- **Input for this task**:

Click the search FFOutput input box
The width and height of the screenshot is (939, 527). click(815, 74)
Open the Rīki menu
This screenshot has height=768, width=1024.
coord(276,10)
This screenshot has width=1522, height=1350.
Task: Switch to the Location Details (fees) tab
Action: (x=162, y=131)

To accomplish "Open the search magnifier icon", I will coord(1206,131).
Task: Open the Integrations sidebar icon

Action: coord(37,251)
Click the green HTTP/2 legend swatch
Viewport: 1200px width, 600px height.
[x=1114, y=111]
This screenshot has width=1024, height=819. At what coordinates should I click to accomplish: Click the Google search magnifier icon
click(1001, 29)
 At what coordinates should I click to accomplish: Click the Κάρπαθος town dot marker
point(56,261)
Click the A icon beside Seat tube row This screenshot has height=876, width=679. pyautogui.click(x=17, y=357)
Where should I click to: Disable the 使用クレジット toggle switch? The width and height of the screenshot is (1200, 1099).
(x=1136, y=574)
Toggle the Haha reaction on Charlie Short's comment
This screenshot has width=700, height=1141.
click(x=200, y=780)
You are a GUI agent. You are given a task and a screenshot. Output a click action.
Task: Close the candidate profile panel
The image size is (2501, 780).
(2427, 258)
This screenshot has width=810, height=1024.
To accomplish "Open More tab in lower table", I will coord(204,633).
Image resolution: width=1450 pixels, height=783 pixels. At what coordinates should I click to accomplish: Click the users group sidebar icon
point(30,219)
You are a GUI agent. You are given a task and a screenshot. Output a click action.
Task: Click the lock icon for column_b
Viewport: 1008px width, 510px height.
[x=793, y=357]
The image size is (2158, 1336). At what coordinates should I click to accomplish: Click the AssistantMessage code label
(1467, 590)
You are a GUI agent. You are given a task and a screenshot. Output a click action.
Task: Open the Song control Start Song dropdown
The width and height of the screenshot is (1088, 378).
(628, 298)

- **Directions**: Each line of the data in which the string "will" appears needs to be copied.

- **Solution**:
To accomplish "Open the search magnifier icon", I will coord(1206,131).
To accomplish "Open More tab in lower table", I will coord(204,633).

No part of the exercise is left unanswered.